NEW Year begins in February for the people of Vietnam but the year is all that will change after this week’s Communist Party Congress confirmed the old guard are still in charge of this one-party state.

An attempt at reform has been resoundingly crushed by the party leaders, concerned that Vietnam was about to abandon its socialist past.

While there is a growing demand – especially from younger members of the population – for a more open political system and economic reforms, no-one outwith the party congress has any influence.

The country’s political future is determined behind closed doors every five years by a congress of 1,510 delegates all carefully selected by top party officials.

Debates are controlled with decisions often made before they take place, and while Vietnamese citizens are aware the congress is happening they are excluded from taking part.

“We talk about it a lot, we watch TV,” said 22-year-old Duong Bui, lead singer for heavy metal band Windrunner. “But to reach it is hard. It’s not like we can take our ideas for building this country to the congress – it’s far from us.”

WHY DID DUNG NOT SUCCEED?

A takeover bid by current Prime Minister Nguyen Tan Dung, who has tried to transform the country’s economy through increased exports and manufacturing reforms, has been thwarted by party leaders worried about any weakening of their power.

For a while it looked as though he could win enough backing to take over as secretary general but despite support from the business community and some of the central committee of the party, his name was not approved by the politburo as a candidate.

Although popular with the public, Dung made enemies in the party through his push for better relations with the US, Vietnam’s old enemy.

And while Vietnam has enjoyed speedy economic growth under his command, corruption also appears to have increased.

In the end it appears that Dung’s rival, the current secretary general Nguyen Phu Trong, an old-style ideologue, managed to rally his supporters to crush the reform attempts.

WHAT HAPPENS NOW?

However while it looks as though Dung’s political career is over, it is possible that Vietnam will continue with its economic reforms even though Trong maintains the state and socialism must remain central to the economy.

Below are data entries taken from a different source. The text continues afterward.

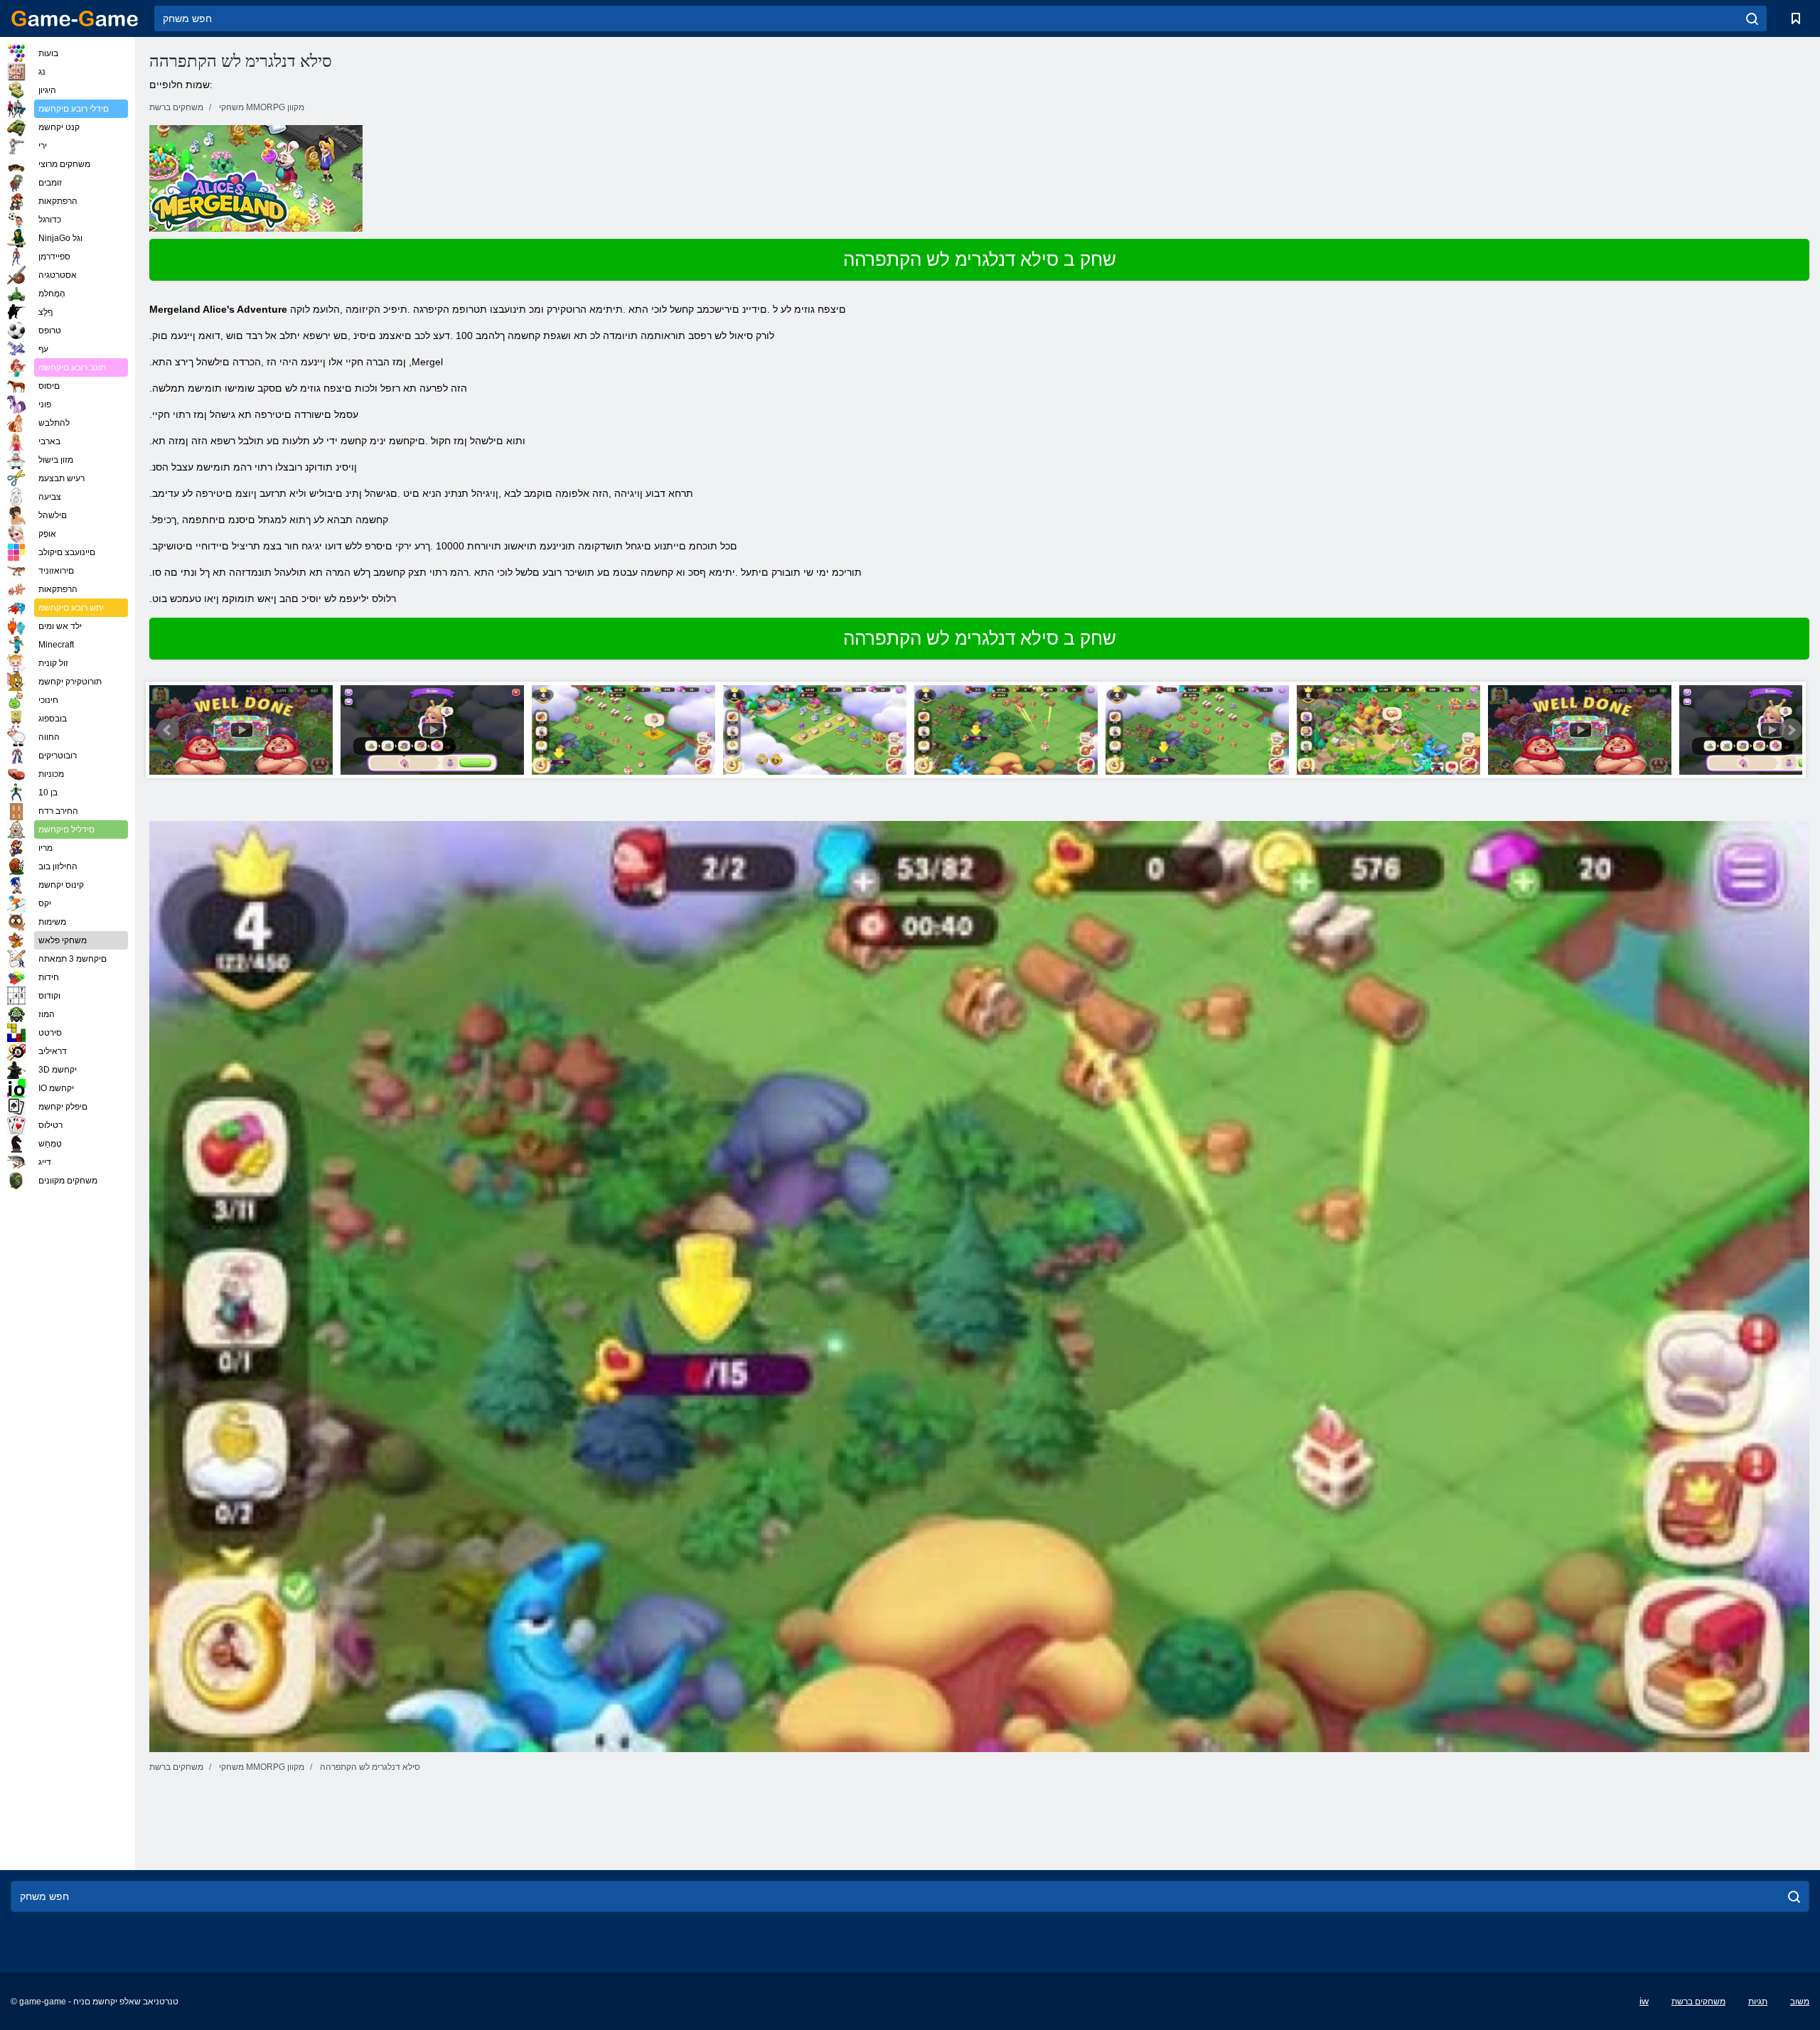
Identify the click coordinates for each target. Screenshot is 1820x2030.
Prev (167, 730)
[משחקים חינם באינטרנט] (75, 18)
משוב (1799, 2002)
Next (1790, 730)
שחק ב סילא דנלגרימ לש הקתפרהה (979, 259)
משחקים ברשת (1698, 2002)
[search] (1752, 18)
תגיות (1757, 2002)
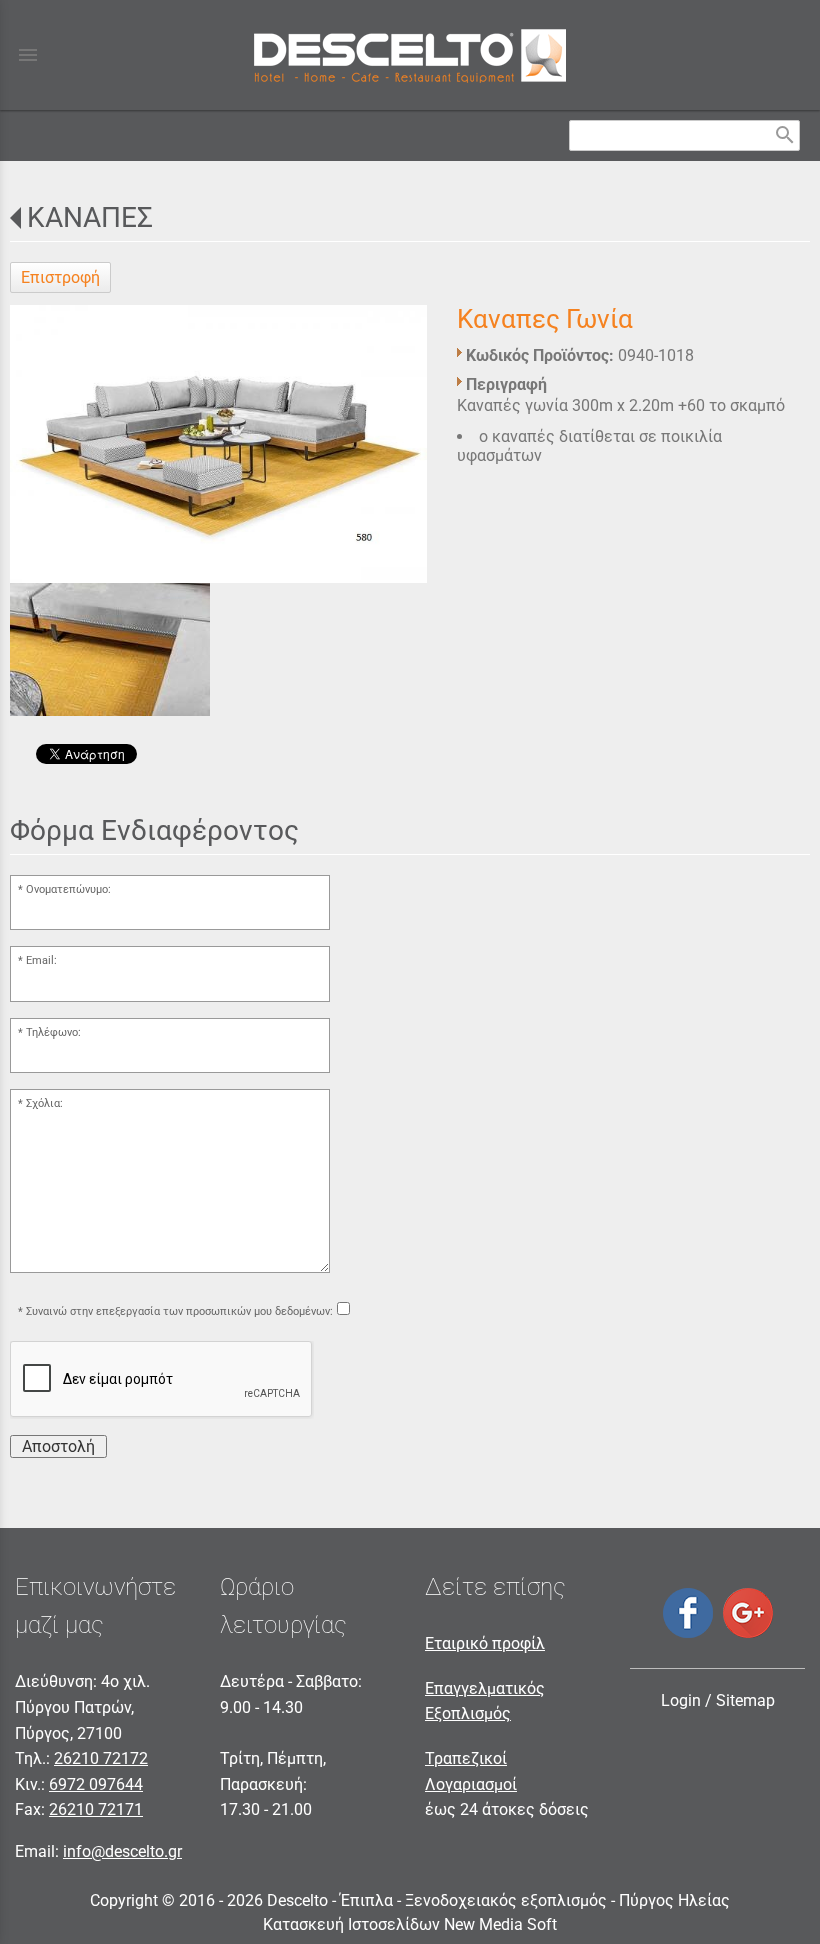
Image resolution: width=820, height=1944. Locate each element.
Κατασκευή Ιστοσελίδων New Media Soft (410, 1924)
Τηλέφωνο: (53, 1032)
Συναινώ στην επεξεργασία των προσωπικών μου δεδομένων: (179, 1311)
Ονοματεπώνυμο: (68, 889)
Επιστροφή (60, 277)
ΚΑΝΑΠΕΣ (90, 217)
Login (681, 1700)
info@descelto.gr (122, 1851)
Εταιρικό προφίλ (485, 1643)
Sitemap (745, 1700)
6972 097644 (96, 1784)
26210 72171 (96, 1809)
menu (28, 55)
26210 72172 (101, 1758)
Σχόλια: (44, 1103)
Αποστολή (58, 1446)
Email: (41, 960)
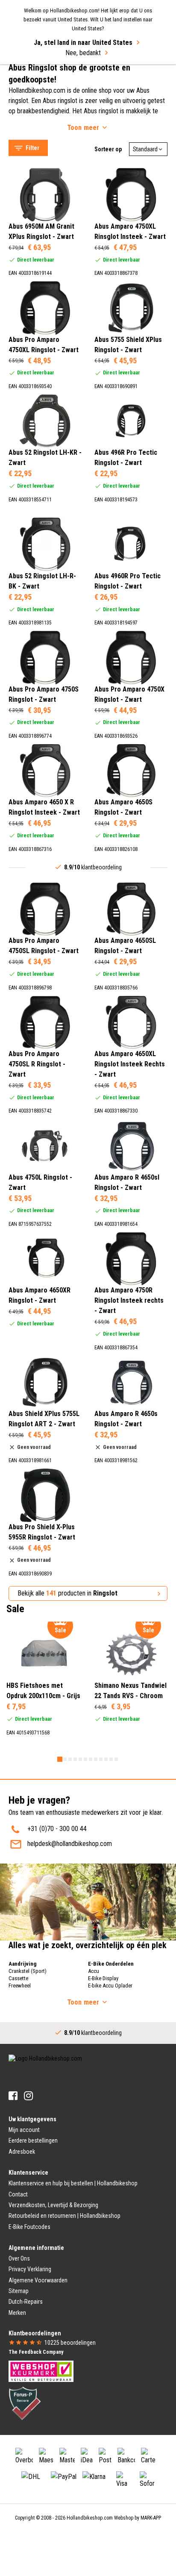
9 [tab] (100, 1759)
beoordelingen (70, 2342)
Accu (93, 1971)
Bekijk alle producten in (67, 1593)
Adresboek (22, 2151)
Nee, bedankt (83, 53)
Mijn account (24, 2129)
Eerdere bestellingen (33, 2140)
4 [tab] (75, 1759)
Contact (18, 2194)
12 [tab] (116, 1759)
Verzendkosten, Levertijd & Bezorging (53, 2205)
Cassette (18, 1978)
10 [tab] (106, 1759)
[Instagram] (28, 2096)
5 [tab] (80, 1759)
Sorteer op (108, 149)
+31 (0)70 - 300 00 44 (57, 1829)
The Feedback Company (36, 2352)
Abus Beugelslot (38, 82)
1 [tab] (59, 1759)
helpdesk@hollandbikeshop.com (69, 1844)
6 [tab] (85, 1759)
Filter (32, 147)
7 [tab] (90, 1759)
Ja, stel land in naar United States (83, 42)
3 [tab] (70, 1759)
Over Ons (19, 2258)
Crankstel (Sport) (28, 1971)
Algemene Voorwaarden (38, 2280)
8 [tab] (95, 1759)
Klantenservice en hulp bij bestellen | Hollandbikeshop (73, 2183)
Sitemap (19, 2290)
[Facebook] (13, 2096)
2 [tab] (64, 1759)
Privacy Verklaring (30, 2269)
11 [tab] (111, 1759)
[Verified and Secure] (25, 2402)
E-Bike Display (103, 1978)
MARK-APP (151, 2518)
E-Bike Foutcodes (29, 2226)
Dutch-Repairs (26, 2301)
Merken (17, 2312)
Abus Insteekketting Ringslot (55, 71)
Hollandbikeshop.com (90, 2518)
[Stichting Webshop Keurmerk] (41, 2370)
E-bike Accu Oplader (110, 1985)
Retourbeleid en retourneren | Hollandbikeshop (64, 2215)
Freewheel (20, 1985)
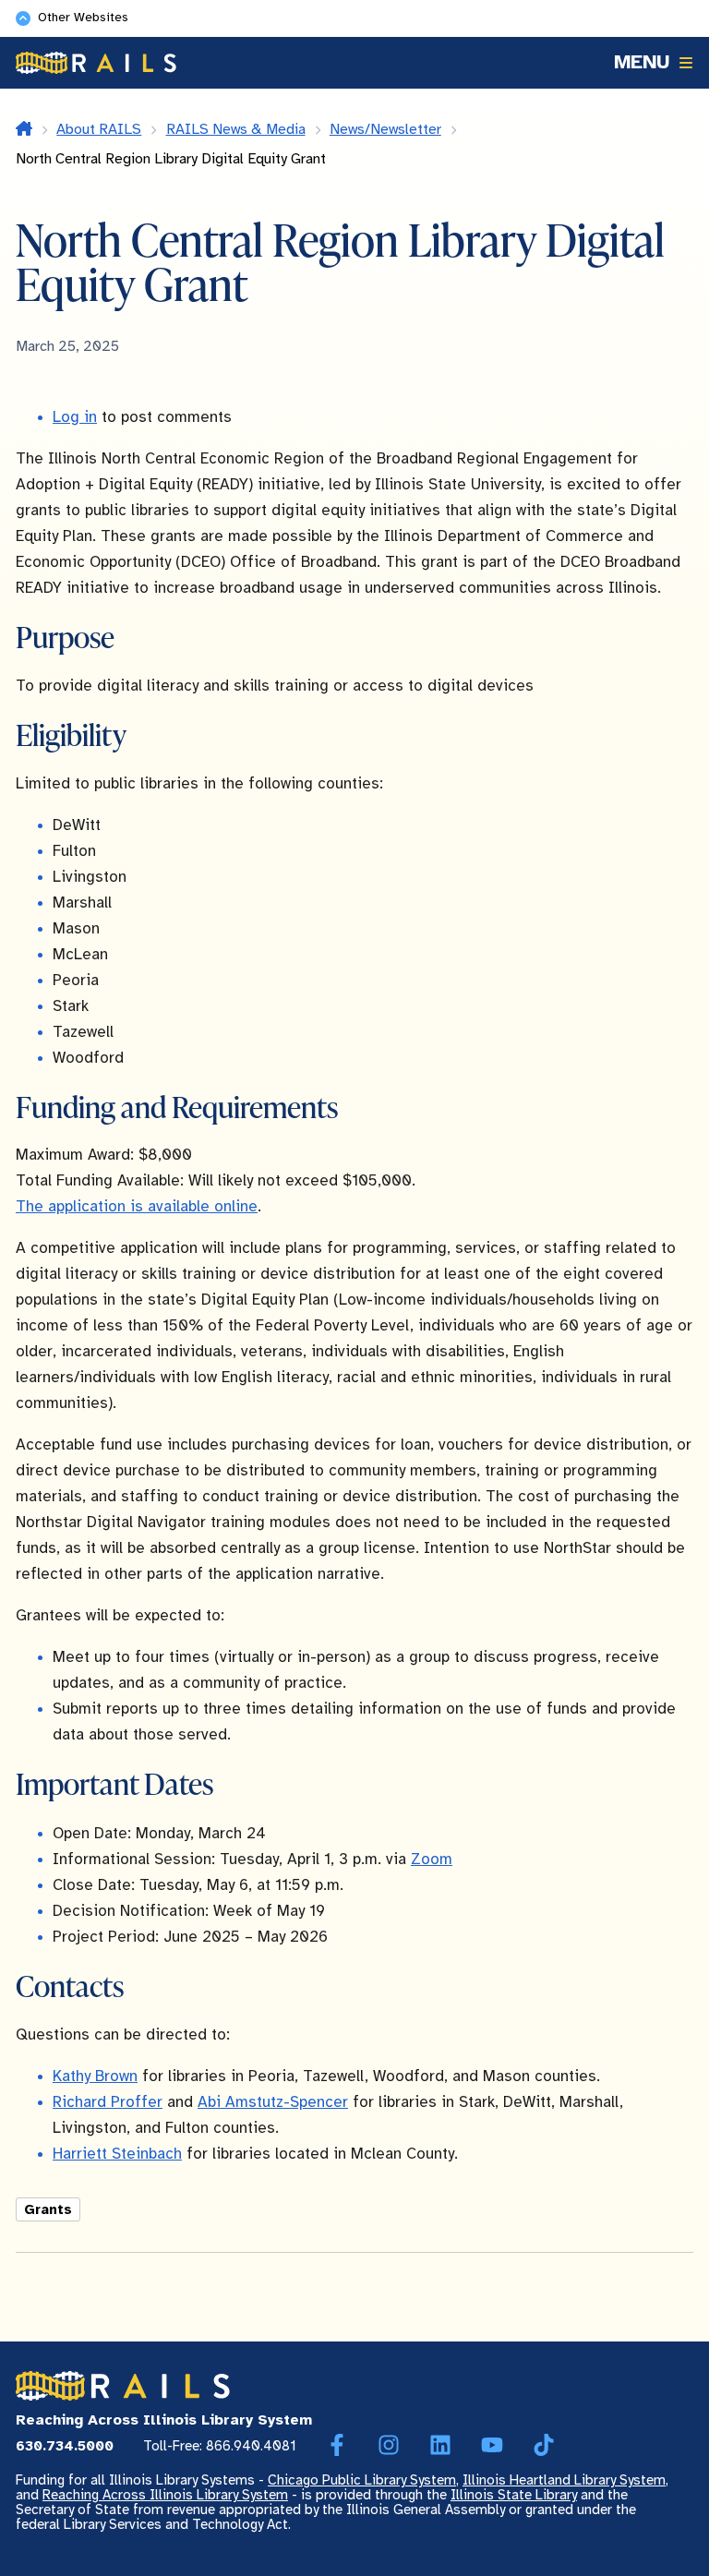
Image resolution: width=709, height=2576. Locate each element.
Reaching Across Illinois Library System (165, 2495)
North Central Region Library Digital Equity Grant (171, 159)
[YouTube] (492, 2446)
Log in (75, 417)
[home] (24, 130)
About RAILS (98, 130)
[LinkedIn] (440, 2446)
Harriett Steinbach (117, 2154)
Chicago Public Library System (362, 2481)
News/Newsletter (385, 130)
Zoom (431, 1859)
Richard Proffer (107, 2102)
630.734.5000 (65, 2446)
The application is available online (137, 1206)
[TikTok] (544, 2446)
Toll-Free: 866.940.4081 (219, 2446)
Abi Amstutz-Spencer (273, 2102)
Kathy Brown (95, 2076)
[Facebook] (337, 2446)
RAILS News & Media (236, 130)
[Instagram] (389, 2446)
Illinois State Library (514, 2495)
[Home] (96, 63)
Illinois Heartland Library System (564, 2481)
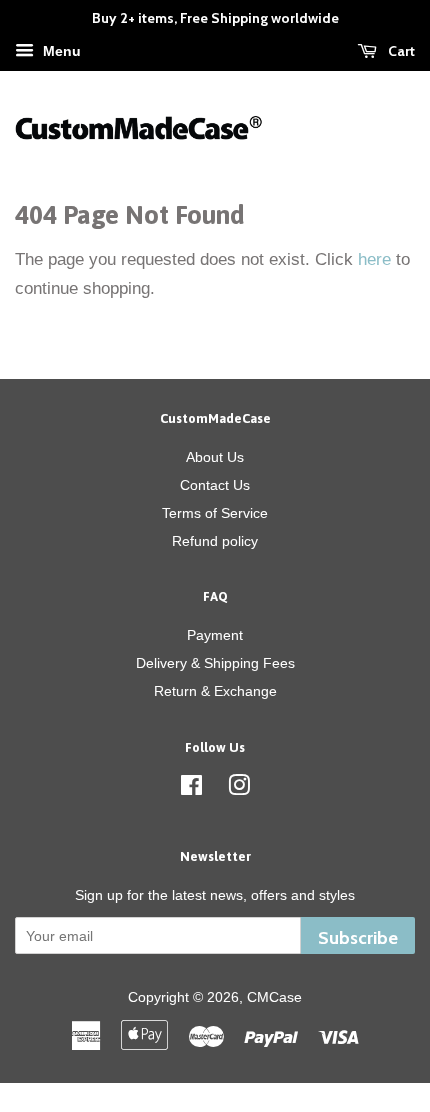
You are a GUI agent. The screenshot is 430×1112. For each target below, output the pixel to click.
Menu (60, 51)
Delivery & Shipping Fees (215, 663)
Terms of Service (215, 513)
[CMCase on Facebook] (191, 789)
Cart (400, 51)
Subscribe (358, 937)
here (374, 259)
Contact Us (215, 485)
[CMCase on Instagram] (239, 789)
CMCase (274, 997)
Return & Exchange (215, 691)
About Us (215, 457)
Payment (215, 635)
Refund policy (215, 541)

Interestingly, as well as the old-style communists, the new central committee contains a number of younger party members who are pro-reform.

“The condition of the economy of Vietnam nowadays is so pressured that it must change,” said economist Le Dang Doanh. “If the state sector plays a leading role, there will be no fair competition. Vietnam is now deeply integrated into the world economy.”

WAS IT ALWAYS COMMUNIST?

Now one of the fastest growing economies in south east Asia, Vietnam initially struggled to recover from three decades of war which finally ended in 1975.

With a population of around 90 million, it is the 13th most populous country on the planet and its history can be traced back to 500,000BC. Evidence of rice growing and intricate bronze work can be found as far back as 1000BC and there was a flourishing independent culture which lasted until a Chinese takeover in 111BC which lasted for 1,000 years.

Early independence movements finally succeeded in AD938 and a golden era began when Buddhism flourished and became the state religion.

However independence was gradually eroded by France in the 19th century and the French administration imposed significant cultural and political changes.

Roman Catholicism was widely propagated and western-style education developed along with a plantation economy of coffee, tobacco and tea for export.

Calls for civil rights and self-government were ignored by the French who held control until World War II and the invasion of French Indochina by the Japanese. The exploitation of the country’s natural resources to support Japan’s military campaign led to two million deaths in the Vietnamese Famine of 1945.

WHAT HAPPENED DURING THE WAR?

Despite a guerrilla campaign by the nationalist, communist liberation movement of Viet Minh led by Ho Chi Minh during the First Indochina War, the post-war French colonial administration did not end until 1954.

The country was then divided in two but the planned temporary partition became permanent and decades of strife between the two parts culminated in the Vietnam War in which the United States backed the south’s struggle against the communist north, backed by the Soviet Union and China.

The war devastated the country with up to 3.1m believed to have died. It ended in the mid-1970s when the two parts were merged to form the Socialist Republic of Vietnam. Executions, “re-education” and the collectivisation of factories and farms resulted in human misery and triple digit inflation.

Millions of people fled the country in the 1870s but by the late 1980s the state began some free market reforms while maintaining political control.

Since then there has been growth in industrial and agricultural production, private ownership and foreign investment but there has also been a rise in income inequality and gender disparities.

The challenge is to meet the growing demand for consumer goods and trade with the West, while also halting the increase in income inequality and stemming corruption. The question is whether 71-year-old Trong is up to the task.